Understanding South African debt laws
Before consolidating your debt, make sure you understand the laws that protect you as a consumer in South Africa.
Knowing your rights protects you, helps you manage your debt more responsibly, and prevents you from falling victim to unfair or illegal lending practices.
The National Credit Act (NCA) is the main law that governs how credit is granted and managed in South Africa. Among other things, it aims to protect consumers from reckless lending. It requires all credit providers, including banks, to assess whether you can afford a loan before approving it.
If you take out a debt consolidation loan, make sure the lender is a registered credit provider, accredited with the National Credit Regulator (NCR). The NCR oversees credit providers, debt counsellors, and credit bureaus to ensure they comply with legislation. If you’re treated unfairly by these service providers, you can report them to the NCR.
The NCA introduced debt counselling as a debt relief measure for overindebted consumers struggling to repay their debts.
Key protections under the NCA include:
- Creditors must conduct an affordability assessment before granting you credit.
- You must be given clear information about any loan or credit agreement before you sign.
- You can apply for debt counselling if you’re overindebted.
- Creditors may not contact you once you’re under debt counselling.
- Prescribed debts (older than three years with no activity) can’t be collected unless you’ve acknowledged them.
- You can lodge complaints with the NCR if you believe your rights have been violated.
Consolidate your debt with DebtBusters
When you consolidate your debt with DebtBusters, you have the advantage of one simple monthly payment that fits your budget. You no longer have to juggle different payments and due dates.
Contact DebtBusters today and find out how we can help you pave the way to a brighter financial future with our effective debt consolidation solutions.
FAQs
What is the best way to consolidate debt in South Africa?
It depends on your situation. Some common options include securing a debt consolidation loan, moving existing debt to a credit card with lower interest, borrowing money against the value of your home, or enrolling in a debt management programme such as debt counselling.
Each option has pros and cons, so it’s vital to understand what will work best for you, given your financial situation and goals.

# Work instruction 1
Decide whether each statement agrees with the passage on South African debt laws, answering yes or no and quoting the deciding words: (a) The National Credit Act requires credit providers to check whether you can afford a loan before approving it. (b) Creditors may keep contacting you while you are under debt counselling. (c) Prescribed debts are debts older than five years with no activity.
# Work instruction 2
Write what comes next in the passage on South African debt laws, starting after its last sentence.

# Dataset extract

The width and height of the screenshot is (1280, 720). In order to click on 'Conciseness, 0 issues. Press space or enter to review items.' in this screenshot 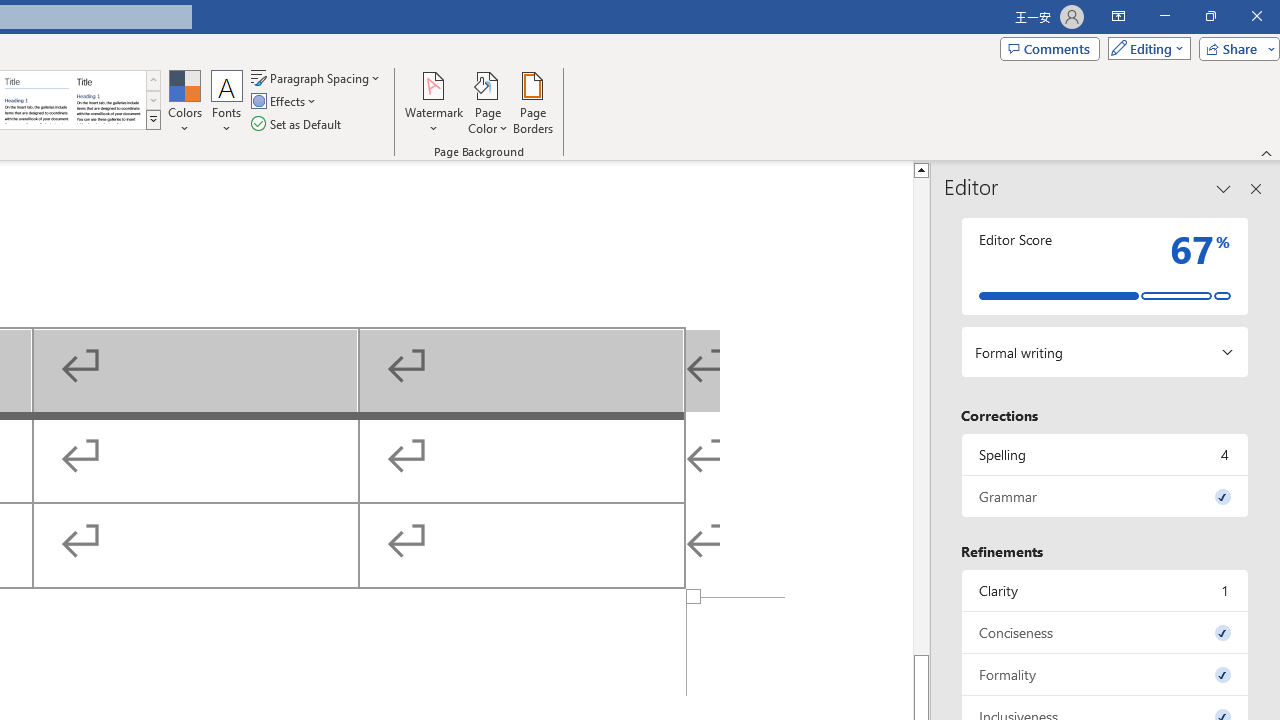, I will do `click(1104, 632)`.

# Output 1
(a) Yes: "It requires all credit providers, including banks, to assess whether you can afford a loan before approving it."
(b) No: "Creditors may not contact you once you’re under debt counselling."
(c) No: "Prescribed debts (older than three years with no activity) can’t be collected unless you’ve acknowledged them."

# Output 2
How does debt consolidation affect my credit score?
Applying for a debt consolidation loan will cause your credit score to dip due to the hard credit enquiry by the credit provider. However, your score will improve over time if you make timely payments on your new loan. If you opt to consolidate your debt through debt counselling, your credit score will not be negatively affected (although it may already have been impaired by non-payments of accounts).
Are there any risks associated with debt consolidation?
Yes. If you take out a debt consolidation loan and fail to pay, your credit score will be affected, and you may risk legal action. If the loan has an extended repayment period, you may end up paying more overall. Similarly, if you fail to honour your debt counselling obligations, you will be in violation of your debt counselling agreement and may face legal action from your creditors. Debt consolidation takes discipline – you need to manage your money well or you could end up in deeper debt.
Can I consolidate my debt if I have a bad credit score?
Yes, but lenders will consider your credit history when evaluating loan applications. This may result in less favourable terms or even denial if your credit record is poor – which could mean that you won’t qualify for a debt consolidation loan. However, if you’re genuinely overindebted, you’ll qualify for debt counselling, which helps to protect your credit score.
What alternatives are available if I’m not eligible for a debt consolidation loan?
If a debt consolidation loan isn’t an option, you could try communicating with your creditors to see if you can reach a debt settlement agreement. Or, you could contact a debt counsellor to find out if you qualify for debt counselling. Make sure you understand how each option works before deciding on a course of action.